This project is a Flask-based application that processes ID cards to extract fields like Name, University, and Expiration Date using two approaches: YOLO + OCR and NLP + OCR. The system compares both methods and provides the best result by matching extracted fields with user input.
- How the Model Works
- Data Collection and Preprocessing
- Model Architecture and Training Process
- Installation
- Usage
- Endpoints
- License
This project includes two methods to extract text fields from ID cards:
-
Method 1: Spacy + OCR:
- OCR reads the text from images.
- OpenCV segments the image into regions.
- Spacy is used for Named Entity Recognition (NER) to detect the fields Name, University, and Expiration from the text.
- Regular expressions clean the text to fix common OCR mistakes.
-
Method 2: YOLO + OCR:
- YOLO detects the regions containing Name, University, and Expiration.
- EasyOCR reads the text from the detected regions.
- Text is cleaned with regular expressions to improve accuracy.
The system compares the results for the selected model for the extracted fields with user-provided inputs like name and university.
-
Data Collection:
- Data is collected from public sources and synthetic images generated using tools.
- Google search and synthetic ID generators are used for generating the dataset.
-
Preprocessing:
- Images are resized to 640x640 pixels, ensuring consistent input size.
- OpenCV is used for image preprocessing, including converting images to grayscale and applying adaptive thresholding to enhance text visibility.
- Data augmentation includes rotation, cropping, grayscale conversion, and noise addition using Roboflow to generate more diverse training data.
- YOLOv8 architecture is used for detecting text regions in the image.
- EasyOCR is used for reading the text from the regions detected by YOLO.

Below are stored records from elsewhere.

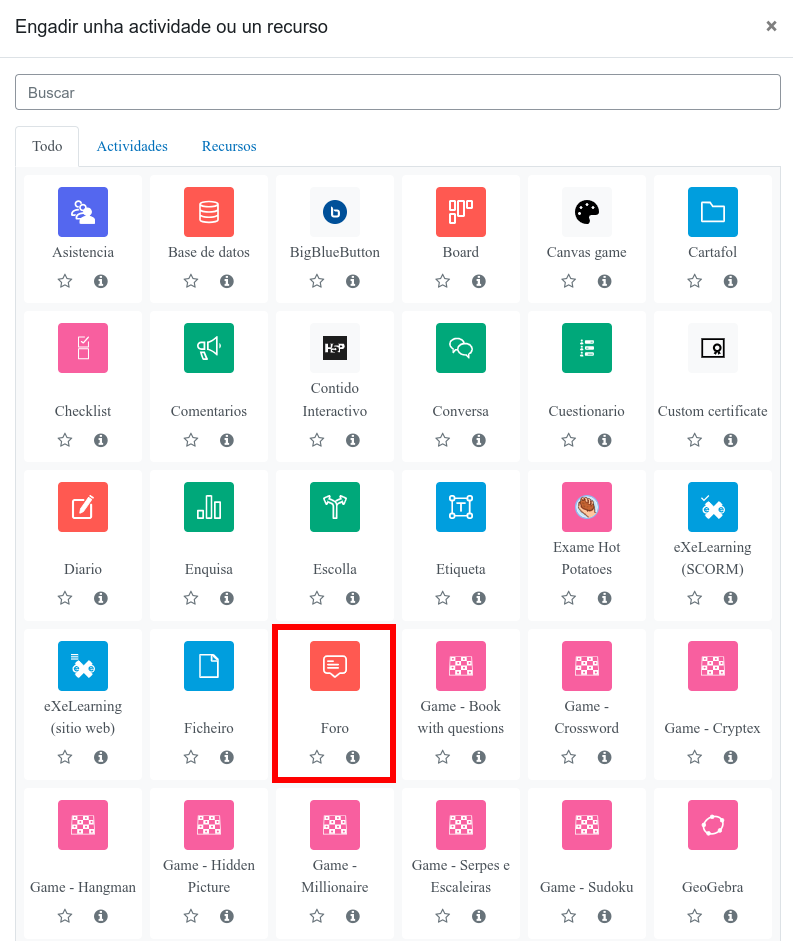Viewport: 793px width, 941px height.
Task: Click the Buscar search field
Action: [398, 92]
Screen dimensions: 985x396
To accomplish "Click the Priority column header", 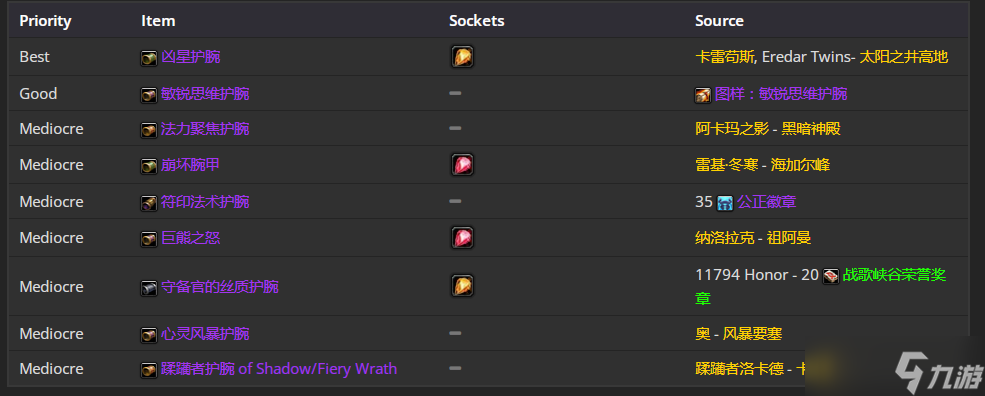I will tap(45, 21).
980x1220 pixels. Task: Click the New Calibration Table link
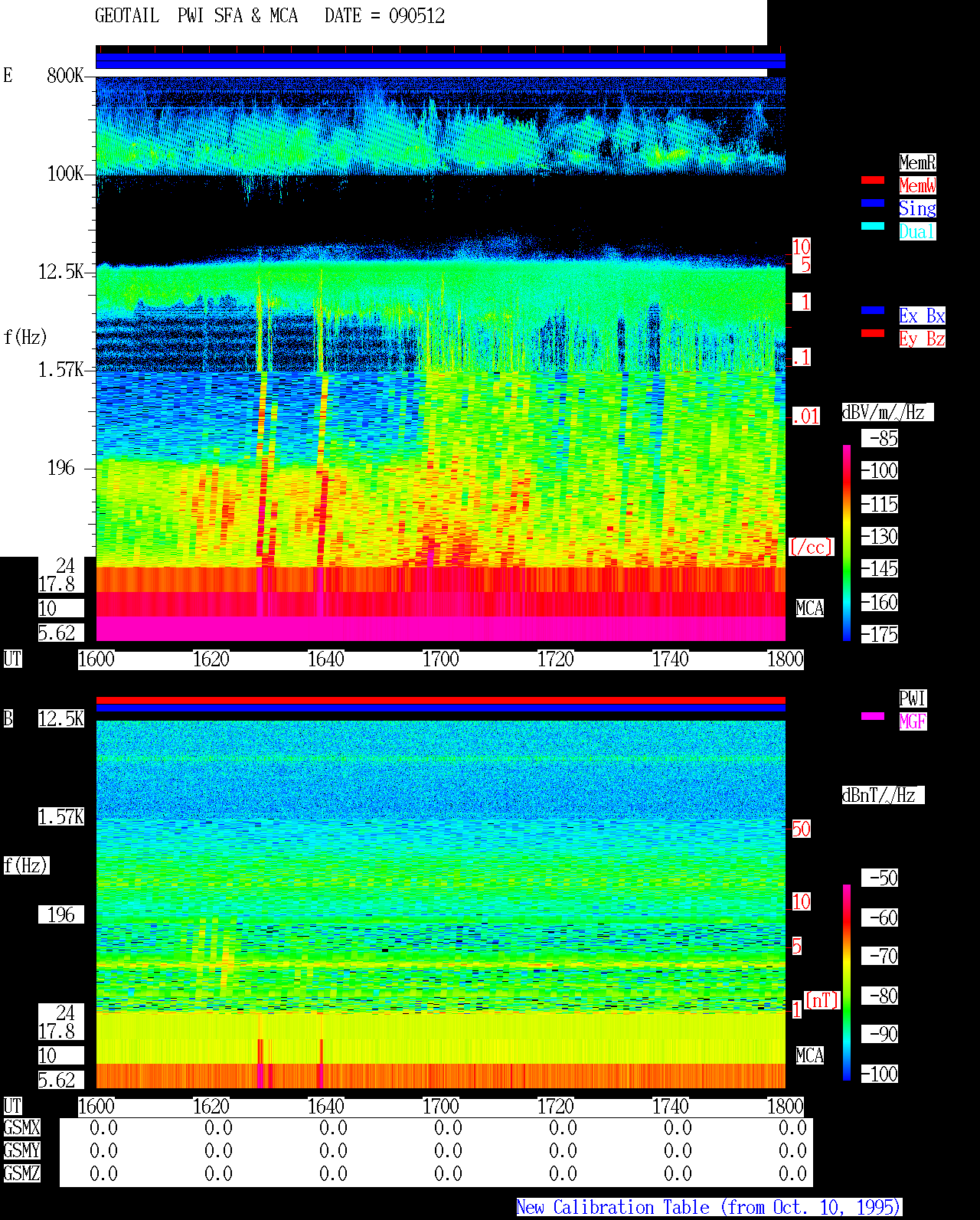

- Spacy's large language model (en_core_web_trf) is used for Named Entity Recognition (NER) to identify the fields Name, University, and Expiration Date.
- EasyOCR reads the full text from the image, which is then cleaned and processed using Spacy.
- The YOLO model is trained on a custom dataset using Roboflow for image annotation and augmentation.
- The Spacy model is pre-trained, so no additional training is needed for text recognition and entity extraction.
git clone https://github.com/yourusername/student-id-card-validity-checker
cd student-id-card-validity-checker
You can use either Conda or PIP to set up the environment. For Conda:
conda create --name id_card_env python=3.8
conda activate id_card_env
conda env update -f environment.yml
For pip:
python3 -m venv id_card_env
source id_card_env/bin/activate
pip install -r requirements.txt
pip install spacy
python -m spacy download en_core_web_trf
cd backend
python app.py
cd frontend
npm install
npm run dev
/process-image-nlp OR /process-image-nlp(POST):
- Upload an image to extract Name, University, and Expiration.
- Input: Image file, and optionally the name and university for comparison.
- Output: JSON response with extracted fields and comparison results.